• _Goal of the exercise_
Could you set down the lines below word for word, beginning with the line containing "Point to the 'Commitment:'" and continuing through the line containing "point(343,5)", while leaving out any pictures?

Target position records
_ _ _ _

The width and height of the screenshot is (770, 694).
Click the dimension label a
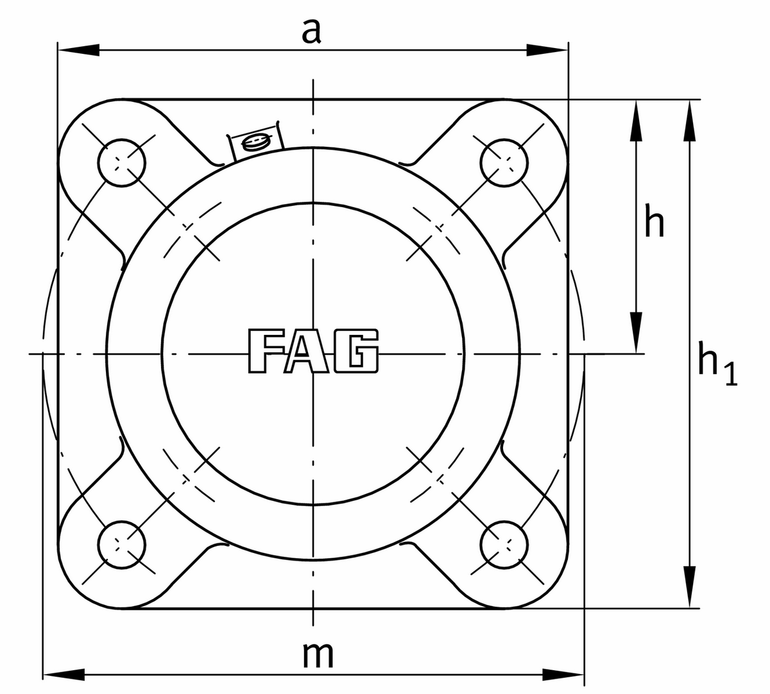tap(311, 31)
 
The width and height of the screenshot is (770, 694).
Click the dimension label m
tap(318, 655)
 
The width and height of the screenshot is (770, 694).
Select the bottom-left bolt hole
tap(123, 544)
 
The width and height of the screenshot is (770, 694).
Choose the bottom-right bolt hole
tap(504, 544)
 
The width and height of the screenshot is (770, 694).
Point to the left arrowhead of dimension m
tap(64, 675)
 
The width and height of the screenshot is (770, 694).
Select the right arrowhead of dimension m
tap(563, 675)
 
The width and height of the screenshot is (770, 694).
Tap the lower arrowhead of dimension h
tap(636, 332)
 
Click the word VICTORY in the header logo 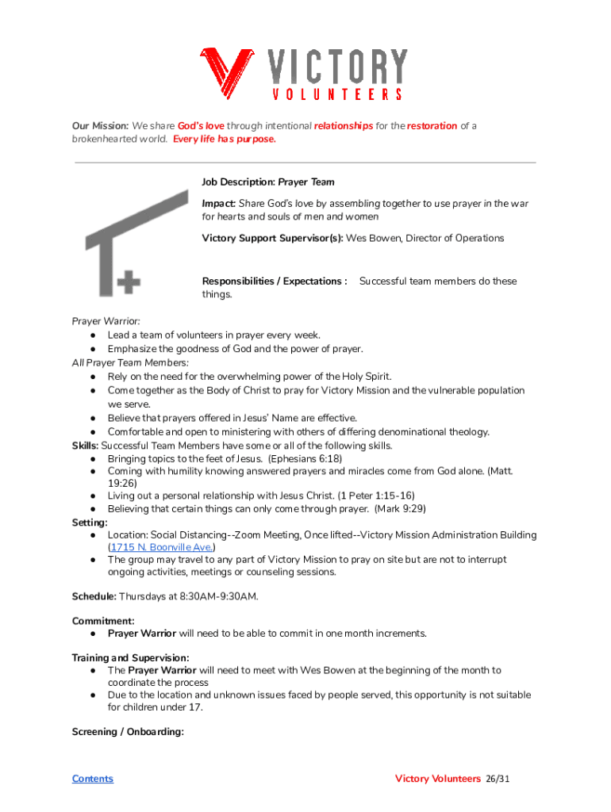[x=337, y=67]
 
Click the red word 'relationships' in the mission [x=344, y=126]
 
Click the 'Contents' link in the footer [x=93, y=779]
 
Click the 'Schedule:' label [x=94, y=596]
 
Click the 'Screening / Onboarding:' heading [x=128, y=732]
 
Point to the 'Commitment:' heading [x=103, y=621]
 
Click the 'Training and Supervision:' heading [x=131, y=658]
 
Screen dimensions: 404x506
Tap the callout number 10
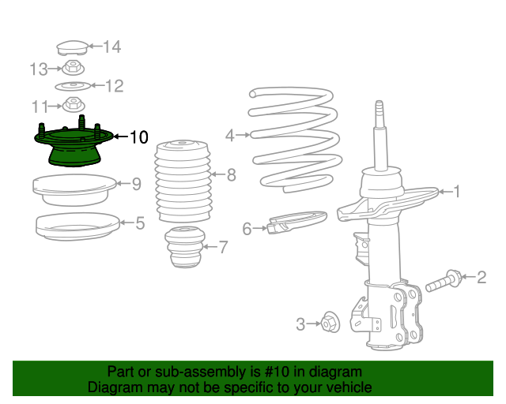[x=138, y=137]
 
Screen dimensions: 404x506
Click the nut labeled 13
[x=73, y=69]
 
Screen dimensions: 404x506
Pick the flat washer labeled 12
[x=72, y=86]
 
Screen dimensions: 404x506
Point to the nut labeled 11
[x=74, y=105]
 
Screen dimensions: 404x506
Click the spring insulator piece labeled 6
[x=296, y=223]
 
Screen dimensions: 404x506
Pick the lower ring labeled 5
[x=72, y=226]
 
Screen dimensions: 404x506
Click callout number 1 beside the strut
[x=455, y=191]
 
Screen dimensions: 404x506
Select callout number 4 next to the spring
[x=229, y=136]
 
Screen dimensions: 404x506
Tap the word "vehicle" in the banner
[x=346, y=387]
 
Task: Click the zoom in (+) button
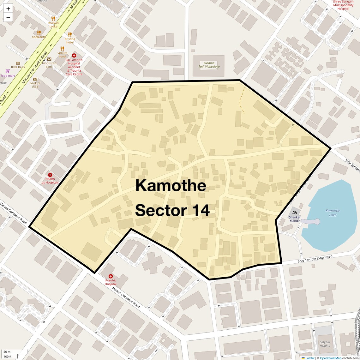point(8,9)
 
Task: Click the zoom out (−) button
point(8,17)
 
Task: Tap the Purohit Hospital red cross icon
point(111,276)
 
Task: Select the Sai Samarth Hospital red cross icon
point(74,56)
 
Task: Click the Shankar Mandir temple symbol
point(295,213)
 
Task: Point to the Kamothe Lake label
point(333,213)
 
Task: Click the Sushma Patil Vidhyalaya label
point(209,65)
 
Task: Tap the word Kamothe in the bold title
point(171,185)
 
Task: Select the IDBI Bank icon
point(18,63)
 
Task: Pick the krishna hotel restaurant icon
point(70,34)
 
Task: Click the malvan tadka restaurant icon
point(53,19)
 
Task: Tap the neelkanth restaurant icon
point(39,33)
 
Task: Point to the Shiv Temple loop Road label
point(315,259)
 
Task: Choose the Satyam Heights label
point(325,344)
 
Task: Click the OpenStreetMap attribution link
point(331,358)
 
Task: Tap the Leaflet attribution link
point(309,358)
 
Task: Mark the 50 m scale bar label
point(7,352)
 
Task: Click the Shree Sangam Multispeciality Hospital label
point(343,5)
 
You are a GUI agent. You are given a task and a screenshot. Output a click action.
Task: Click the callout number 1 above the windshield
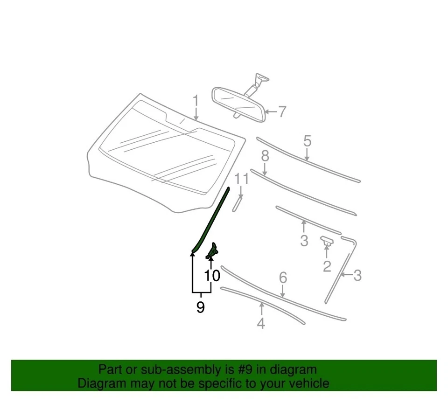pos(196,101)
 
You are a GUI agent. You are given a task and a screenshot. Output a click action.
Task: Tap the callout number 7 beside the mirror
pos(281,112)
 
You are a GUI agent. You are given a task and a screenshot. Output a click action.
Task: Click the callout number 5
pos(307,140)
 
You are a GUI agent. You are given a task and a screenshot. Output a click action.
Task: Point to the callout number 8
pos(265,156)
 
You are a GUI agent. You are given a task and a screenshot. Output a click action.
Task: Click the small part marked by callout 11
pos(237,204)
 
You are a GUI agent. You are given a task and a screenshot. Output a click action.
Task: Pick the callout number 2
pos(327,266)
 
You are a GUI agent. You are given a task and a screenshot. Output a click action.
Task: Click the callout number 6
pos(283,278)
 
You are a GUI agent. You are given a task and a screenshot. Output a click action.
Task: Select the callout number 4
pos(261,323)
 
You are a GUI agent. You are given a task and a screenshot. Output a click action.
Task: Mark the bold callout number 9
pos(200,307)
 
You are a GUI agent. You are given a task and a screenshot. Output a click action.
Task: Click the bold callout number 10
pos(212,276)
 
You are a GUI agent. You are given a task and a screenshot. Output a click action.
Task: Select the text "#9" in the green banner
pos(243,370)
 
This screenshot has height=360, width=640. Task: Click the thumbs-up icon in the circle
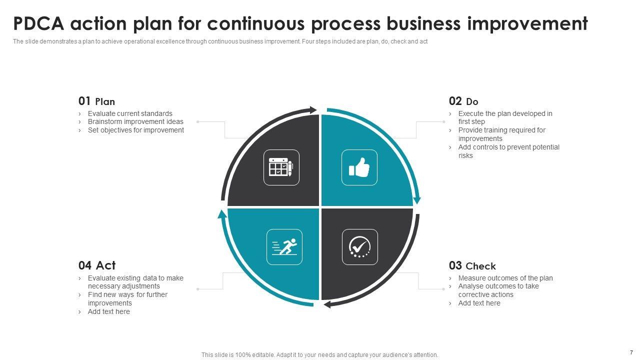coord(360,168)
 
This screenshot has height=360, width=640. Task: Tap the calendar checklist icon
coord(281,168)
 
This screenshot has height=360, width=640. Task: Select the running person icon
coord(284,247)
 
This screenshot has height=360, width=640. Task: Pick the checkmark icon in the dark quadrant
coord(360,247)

_ _ _ _

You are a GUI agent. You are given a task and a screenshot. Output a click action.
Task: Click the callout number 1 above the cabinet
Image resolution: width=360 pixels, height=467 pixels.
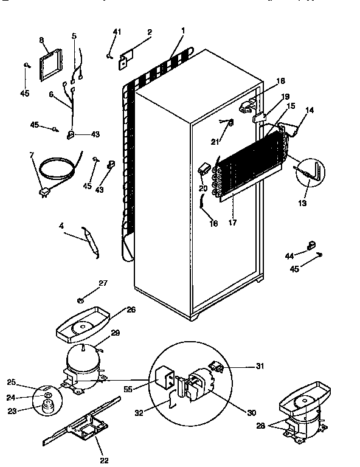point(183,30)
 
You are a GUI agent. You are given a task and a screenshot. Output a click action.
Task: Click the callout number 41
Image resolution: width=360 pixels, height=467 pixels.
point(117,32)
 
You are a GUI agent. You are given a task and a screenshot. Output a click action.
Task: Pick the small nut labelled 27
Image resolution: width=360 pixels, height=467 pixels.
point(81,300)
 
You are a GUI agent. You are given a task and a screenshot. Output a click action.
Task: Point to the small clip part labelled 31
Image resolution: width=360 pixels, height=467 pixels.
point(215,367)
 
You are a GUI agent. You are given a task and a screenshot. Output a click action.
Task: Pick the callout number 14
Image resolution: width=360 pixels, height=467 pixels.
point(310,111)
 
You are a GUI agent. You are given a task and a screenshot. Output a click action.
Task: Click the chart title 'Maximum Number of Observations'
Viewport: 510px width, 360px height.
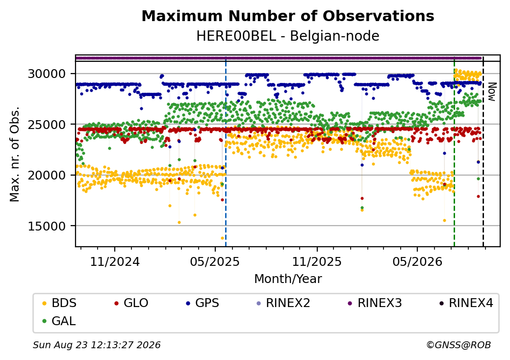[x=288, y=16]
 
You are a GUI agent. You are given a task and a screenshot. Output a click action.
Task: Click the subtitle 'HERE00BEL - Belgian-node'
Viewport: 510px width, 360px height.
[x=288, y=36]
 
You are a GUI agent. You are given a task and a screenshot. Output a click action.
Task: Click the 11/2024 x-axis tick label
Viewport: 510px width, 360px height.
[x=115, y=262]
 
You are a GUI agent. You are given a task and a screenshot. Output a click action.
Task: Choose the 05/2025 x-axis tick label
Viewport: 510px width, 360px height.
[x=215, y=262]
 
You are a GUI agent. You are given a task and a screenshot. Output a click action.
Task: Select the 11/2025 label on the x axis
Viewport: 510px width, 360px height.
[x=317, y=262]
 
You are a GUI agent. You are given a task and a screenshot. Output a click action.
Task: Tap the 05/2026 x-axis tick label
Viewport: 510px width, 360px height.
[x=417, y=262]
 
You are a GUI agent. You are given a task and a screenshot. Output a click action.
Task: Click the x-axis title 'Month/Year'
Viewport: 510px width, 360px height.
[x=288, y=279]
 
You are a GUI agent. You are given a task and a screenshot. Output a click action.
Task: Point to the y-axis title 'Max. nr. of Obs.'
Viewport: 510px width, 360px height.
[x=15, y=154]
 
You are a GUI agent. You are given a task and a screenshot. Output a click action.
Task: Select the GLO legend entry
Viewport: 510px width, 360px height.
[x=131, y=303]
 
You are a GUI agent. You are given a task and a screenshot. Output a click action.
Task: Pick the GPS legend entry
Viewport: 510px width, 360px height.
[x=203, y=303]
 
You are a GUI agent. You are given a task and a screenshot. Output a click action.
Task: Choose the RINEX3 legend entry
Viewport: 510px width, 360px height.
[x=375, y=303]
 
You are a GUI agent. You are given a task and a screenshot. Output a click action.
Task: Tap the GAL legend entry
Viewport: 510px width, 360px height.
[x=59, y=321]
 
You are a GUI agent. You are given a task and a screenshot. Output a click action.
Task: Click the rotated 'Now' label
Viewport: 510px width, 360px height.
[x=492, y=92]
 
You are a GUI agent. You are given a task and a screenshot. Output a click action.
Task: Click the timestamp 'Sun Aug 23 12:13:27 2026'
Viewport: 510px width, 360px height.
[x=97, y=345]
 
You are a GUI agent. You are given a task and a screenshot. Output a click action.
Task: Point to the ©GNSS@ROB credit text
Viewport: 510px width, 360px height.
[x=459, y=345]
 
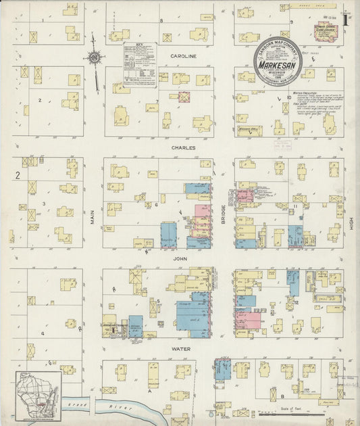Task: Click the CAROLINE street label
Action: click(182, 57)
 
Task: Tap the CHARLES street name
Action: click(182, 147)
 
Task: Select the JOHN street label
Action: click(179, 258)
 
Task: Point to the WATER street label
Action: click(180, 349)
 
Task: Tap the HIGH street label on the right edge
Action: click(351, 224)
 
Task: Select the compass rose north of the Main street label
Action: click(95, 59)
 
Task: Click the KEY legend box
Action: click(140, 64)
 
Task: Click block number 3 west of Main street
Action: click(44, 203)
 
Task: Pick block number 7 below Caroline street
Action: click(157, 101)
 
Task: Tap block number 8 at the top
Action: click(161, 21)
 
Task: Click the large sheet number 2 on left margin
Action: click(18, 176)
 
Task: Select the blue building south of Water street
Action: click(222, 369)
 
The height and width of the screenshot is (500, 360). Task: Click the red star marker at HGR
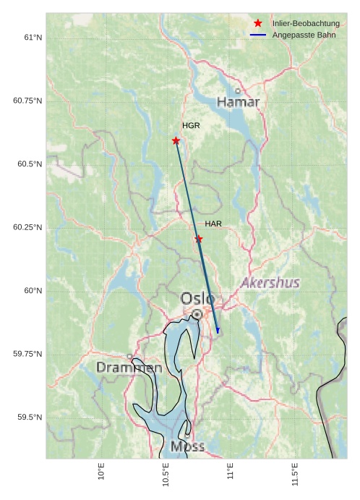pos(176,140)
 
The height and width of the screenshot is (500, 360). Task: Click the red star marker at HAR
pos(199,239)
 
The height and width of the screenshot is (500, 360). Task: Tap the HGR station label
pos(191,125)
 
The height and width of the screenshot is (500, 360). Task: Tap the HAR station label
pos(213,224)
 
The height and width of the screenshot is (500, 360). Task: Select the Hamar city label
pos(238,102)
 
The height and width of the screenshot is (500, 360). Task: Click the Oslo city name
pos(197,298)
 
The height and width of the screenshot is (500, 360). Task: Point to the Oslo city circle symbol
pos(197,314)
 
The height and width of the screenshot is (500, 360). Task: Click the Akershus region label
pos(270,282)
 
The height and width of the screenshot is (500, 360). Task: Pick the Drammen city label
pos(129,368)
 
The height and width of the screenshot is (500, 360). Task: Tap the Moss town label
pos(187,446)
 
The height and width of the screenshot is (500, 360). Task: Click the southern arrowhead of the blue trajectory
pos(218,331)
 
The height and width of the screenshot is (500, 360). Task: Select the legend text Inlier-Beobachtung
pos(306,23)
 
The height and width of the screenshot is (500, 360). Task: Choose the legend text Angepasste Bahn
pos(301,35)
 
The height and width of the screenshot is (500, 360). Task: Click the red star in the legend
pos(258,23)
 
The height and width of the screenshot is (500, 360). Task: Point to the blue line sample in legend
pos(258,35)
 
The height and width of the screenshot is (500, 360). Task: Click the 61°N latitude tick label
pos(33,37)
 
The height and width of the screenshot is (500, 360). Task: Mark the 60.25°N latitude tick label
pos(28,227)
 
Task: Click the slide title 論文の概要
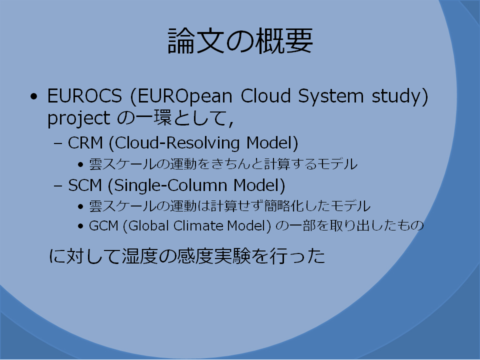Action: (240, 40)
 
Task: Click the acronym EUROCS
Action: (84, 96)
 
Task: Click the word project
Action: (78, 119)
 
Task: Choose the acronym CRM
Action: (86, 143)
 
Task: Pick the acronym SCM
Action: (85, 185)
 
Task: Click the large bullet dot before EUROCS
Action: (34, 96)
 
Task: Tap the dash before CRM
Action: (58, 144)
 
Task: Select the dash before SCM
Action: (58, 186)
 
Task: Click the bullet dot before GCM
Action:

_ _ _ _

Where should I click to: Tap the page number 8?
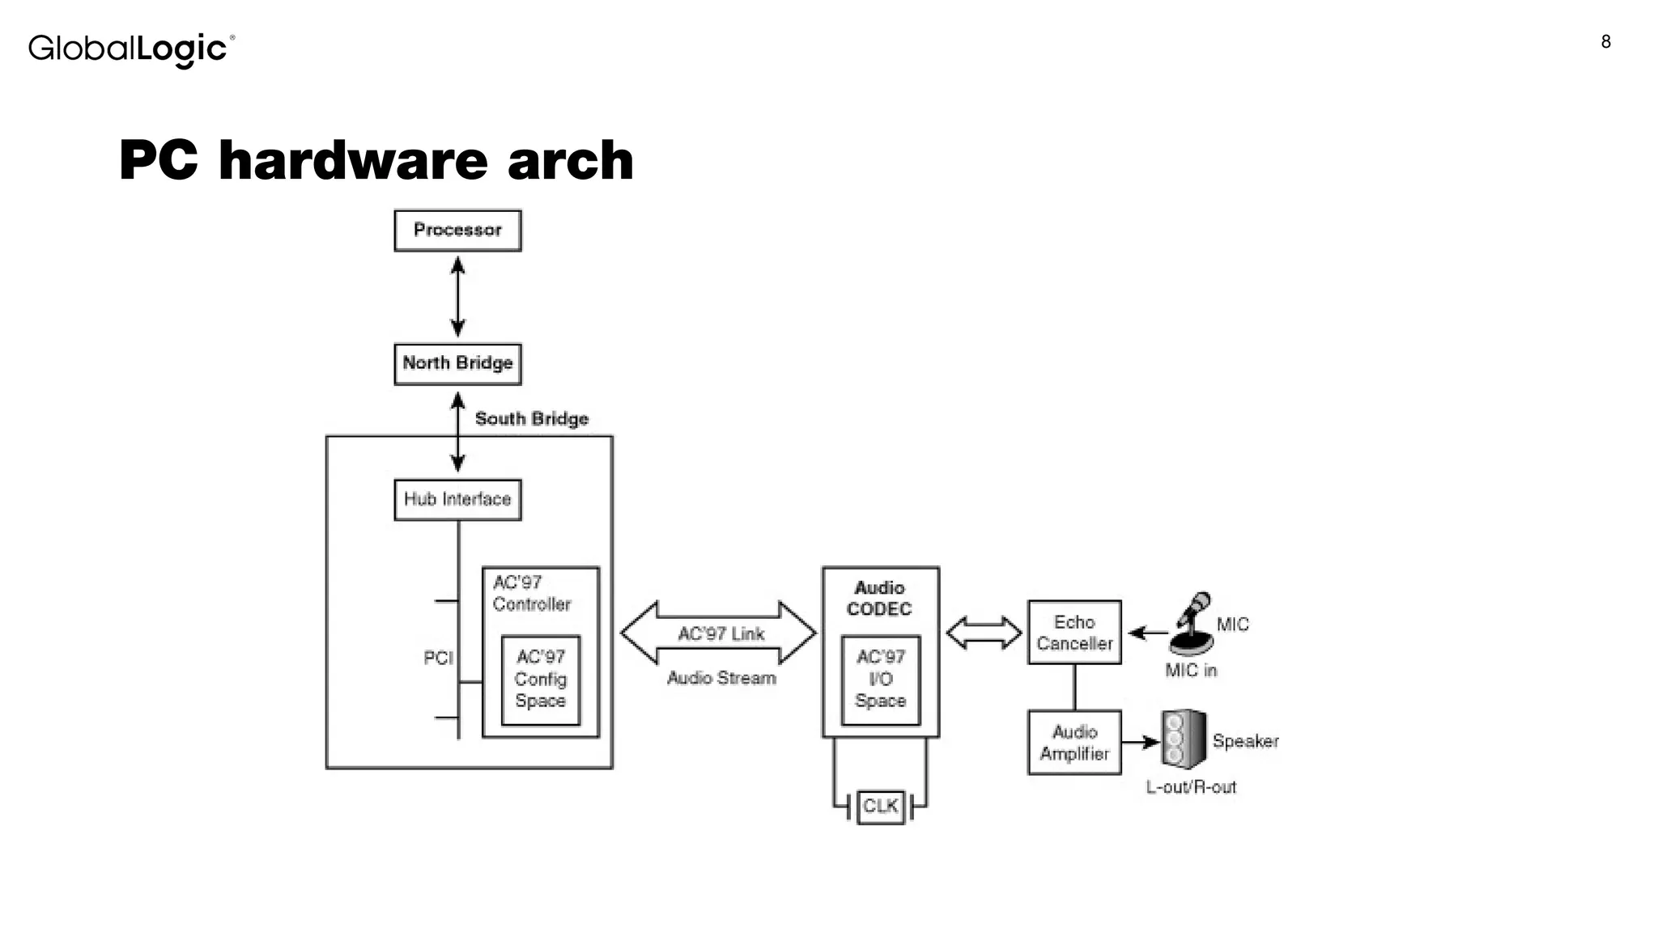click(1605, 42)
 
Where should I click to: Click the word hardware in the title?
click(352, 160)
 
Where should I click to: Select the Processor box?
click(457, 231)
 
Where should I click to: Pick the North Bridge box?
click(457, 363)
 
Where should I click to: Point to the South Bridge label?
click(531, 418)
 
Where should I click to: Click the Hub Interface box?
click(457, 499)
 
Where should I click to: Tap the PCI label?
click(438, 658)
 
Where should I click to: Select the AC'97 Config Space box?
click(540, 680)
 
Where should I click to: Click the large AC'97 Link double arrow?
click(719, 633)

_ _ _ _

• _Answer to the problem_
Point to the 'Commitment:' heading [x=103, y=621]
 
Click the 'Training and Supervision:' heading [x=131, y=658]
 
Screen dimensions: 404x506
Tap the callout number 10
[x=138, y=137]
 
Screen dimensions: 404x506
Click the nut labeled 13
[x=73, y=69]
 
Screen dimensions: 404x506
Pick the flat washer labeled 12
[x=72, y=86]
 
Screen dimensions: 404x506
Point to the nut labeled 11
[x=74, y=105]
 
Screen dimensions: 404x506
Click the spring insulator piece labeled 6
[x=296, y=223]
 
Screen dimensions: 404x506
Pick the lower ring labeled 5
[x=72, y=226]
 
Screen dimensions: 404x506
Click callout number 1 beside the strut
[x=455, y=191]
 
Screen dimensions: 404x506
Select callout number 4 next to the spring
[x=229, y=136]
 
Screen dimensions: 404x506
Tap the word "vehicle" in the banner
[x=346, y=387]
 
Task: Click the zoom in (+) button
point(8,9)
 
Task: Click the zoom out (−) button
point(8,17)
 
Task: Tap the Purohit Hospital red cross icon
point(111,276)
 
Task: Select the Sai Samarth Hospital red cross icon
point(74,56)
 
Task: Click the Shankar Mandir temple symbol
point(295,213)
 
Task: Point to the Kamothe Lake label
point(333,213)
 
Task: Click the Sushma Patil Vidhyalaya label
point(209,65)
 
Task: Tap the word Kamothe in the bold title
point(171,185)
 
Task: Select the IDBI Bank icon
point(18,63)
 
Task: Pick the krishna hotel restaurant icon
point(70,34)
 
Task: Click the malvan tadka restaurant icon
point(53,19)
 
Task: Tap the neelkanth restaurant icon
point(39,33)
 
Task: Point to the Shiv Temple loop Road label
point(315,259)
 
Task: Choose the Satyam Heights label
point(325,344)
 
Task: Click the OpenStreetMap attribution link
point(331,358)
 
Task: Tap the Leaflet attribution link
point(309,358)
 
Task: Mark the 50 m scale bar label
point(7,352)
 
Task: Click the Shree Sangam Multispeciality Hospital label
point(343,5)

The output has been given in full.